製造業の一流企業でここ数年、不祥事が…
製造業の一流企業でここ数年、不祥事が相次いだ。東芝の不正会計問題、東洋ゴム工業の免震ゴム事業のデータ改竄、三菱自動車の燃費試験データ改竄(かいざん)、川崎重工業の新幹線台車の不良等々。
当時、川重の幹部の一人に話を聞いたが、「経済バブル期は、新卒者なら誰でもといった具合に大量に雇用したが、その付けが回ってきている」とバブル期の入社組を槍玉(やりだま)に挙げ、能力や社内倫理の欠如についてひとくさり。
その上で、社全体がグローバル化の荒波にさらされ、利益・効率至上主義に走ったという反省もあるということだった。川重以外の企業不祥事の原因についても、当たらずといえども遠からずだろう。この間の経営の難しさでもあった。
日産自動車で、前会長のカルロス・ゴーン被告の後を継ぎ、経営立て直しを図っている西川広人社長兼最高経営責任者(CEO)が、辞任する意向だというニュースが入ってきた。
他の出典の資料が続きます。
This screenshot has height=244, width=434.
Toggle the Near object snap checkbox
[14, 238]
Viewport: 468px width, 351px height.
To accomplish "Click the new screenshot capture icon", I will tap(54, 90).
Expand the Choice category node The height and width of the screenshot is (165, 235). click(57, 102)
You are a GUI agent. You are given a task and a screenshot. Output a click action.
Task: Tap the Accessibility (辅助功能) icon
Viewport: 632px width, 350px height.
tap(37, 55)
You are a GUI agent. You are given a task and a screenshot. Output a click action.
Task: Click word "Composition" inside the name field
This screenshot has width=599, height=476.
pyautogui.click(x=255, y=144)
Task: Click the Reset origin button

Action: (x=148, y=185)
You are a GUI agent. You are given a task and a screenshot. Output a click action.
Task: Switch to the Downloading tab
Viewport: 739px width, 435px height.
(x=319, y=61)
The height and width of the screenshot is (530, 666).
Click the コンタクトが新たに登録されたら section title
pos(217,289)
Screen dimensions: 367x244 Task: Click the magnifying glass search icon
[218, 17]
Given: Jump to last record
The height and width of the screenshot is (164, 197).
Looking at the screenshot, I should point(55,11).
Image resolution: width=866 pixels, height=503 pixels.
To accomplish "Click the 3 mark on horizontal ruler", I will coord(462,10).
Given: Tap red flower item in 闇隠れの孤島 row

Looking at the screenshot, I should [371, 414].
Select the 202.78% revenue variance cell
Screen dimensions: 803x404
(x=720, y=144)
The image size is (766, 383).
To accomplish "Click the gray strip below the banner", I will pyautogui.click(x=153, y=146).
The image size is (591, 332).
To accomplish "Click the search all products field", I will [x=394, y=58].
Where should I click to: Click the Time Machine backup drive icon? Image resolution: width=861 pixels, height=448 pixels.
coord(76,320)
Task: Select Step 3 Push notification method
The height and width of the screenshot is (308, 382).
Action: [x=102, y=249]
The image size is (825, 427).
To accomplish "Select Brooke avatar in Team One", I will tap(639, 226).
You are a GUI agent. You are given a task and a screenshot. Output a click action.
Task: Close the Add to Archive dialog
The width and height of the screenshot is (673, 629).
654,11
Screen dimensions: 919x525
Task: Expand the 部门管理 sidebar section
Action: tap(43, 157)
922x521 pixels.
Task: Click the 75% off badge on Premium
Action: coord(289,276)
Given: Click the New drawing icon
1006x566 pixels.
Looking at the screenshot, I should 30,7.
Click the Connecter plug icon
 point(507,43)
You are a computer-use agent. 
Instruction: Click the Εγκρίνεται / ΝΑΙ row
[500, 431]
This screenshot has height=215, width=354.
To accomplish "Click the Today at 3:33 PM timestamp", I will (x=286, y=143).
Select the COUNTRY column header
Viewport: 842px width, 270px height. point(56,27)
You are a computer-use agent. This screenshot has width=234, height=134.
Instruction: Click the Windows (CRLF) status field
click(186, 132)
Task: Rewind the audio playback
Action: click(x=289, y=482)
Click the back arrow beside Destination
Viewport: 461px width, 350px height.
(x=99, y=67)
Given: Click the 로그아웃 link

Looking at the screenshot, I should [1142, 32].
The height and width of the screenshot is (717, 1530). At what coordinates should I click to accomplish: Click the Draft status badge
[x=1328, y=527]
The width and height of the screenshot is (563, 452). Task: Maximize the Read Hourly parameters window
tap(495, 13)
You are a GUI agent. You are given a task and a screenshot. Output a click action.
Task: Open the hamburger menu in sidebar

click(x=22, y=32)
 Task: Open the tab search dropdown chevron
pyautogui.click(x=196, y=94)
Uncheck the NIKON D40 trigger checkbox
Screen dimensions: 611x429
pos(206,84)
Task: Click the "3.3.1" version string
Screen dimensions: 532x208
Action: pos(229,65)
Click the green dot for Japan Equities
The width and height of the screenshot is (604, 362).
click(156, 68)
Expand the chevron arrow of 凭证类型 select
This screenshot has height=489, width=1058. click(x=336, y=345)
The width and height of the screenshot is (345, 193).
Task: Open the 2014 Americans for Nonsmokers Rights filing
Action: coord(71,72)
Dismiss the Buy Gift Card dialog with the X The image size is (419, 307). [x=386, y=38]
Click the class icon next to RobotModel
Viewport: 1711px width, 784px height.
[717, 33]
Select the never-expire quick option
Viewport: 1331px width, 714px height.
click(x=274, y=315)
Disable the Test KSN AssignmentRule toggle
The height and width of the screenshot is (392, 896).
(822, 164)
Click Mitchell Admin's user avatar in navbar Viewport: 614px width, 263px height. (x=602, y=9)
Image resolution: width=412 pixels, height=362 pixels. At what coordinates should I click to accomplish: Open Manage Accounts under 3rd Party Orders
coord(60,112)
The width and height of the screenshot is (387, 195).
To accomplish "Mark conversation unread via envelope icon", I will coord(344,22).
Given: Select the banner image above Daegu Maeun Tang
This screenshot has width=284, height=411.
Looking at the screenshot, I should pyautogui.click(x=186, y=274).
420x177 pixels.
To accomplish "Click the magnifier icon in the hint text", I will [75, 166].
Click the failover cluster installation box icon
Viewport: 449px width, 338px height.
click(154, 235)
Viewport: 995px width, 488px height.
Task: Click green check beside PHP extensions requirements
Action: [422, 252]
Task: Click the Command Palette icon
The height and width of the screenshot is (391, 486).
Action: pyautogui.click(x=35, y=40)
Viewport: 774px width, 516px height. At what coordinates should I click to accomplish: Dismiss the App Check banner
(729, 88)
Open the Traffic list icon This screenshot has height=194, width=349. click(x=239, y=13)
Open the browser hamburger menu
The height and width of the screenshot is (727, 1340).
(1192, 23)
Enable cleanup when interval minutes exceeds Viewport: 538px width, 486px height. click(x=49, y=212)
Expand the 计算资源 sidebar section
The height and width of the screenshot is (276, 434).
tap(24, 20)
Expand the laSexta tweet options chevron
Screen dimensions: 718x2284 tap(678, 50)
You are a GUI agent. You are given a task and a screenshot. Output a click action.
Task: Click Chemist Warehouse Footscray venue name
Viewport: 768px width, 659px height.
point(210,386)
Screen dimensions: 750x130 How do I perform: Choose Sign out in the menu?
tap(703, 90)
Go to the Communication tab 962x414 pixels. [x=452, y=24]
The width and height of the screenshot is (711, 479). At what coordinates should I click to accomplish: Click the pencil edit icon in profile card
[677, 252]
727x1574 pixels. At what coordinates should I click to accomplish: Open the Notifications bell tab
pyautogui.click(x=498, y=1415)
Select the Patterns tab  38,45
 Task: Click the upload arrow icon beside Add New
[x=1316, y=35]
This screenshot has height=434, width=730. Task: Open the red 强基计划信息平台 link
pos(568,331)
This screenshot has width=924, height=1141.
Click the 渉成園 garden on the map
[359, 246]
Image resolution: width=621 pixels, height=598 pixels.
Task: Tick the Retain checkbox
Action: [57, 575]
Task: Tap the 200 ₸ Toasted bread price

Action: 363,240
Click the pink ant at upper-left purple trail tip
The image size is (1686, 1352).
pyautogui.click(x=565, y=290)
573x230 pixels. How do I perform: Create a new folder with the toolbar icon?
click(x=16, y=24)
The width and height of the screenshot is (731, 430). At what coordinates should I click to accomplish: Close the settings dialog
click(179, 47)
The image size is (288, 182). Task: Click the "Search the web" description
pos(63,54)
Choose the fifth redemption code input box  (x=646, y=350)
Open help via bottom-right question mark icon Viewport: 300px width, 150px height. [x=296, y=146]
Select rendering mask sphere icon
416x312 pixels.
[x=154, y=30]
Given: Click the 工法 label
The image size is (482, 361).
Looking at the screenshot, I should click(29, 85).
株価連動型報酬をかさ上げし4700万円を不正に受け取ったという疑惑だが、前会長の会社の私物化を指弾してきた西川氏だけに、非難を避け切れないようだ。ルノーによる経営介入の防波堤になってきた西川氏が辞任すれば、日産にさらに厳しい局面も。
わが国には商業活動の教訓に「売り手よし、買い手よし、世間よし」の「三方よし」という考え方があり、それが愛社精神を培った。昨今、愛社精神の4字をあまり聞かなくなった。残念な事態だ。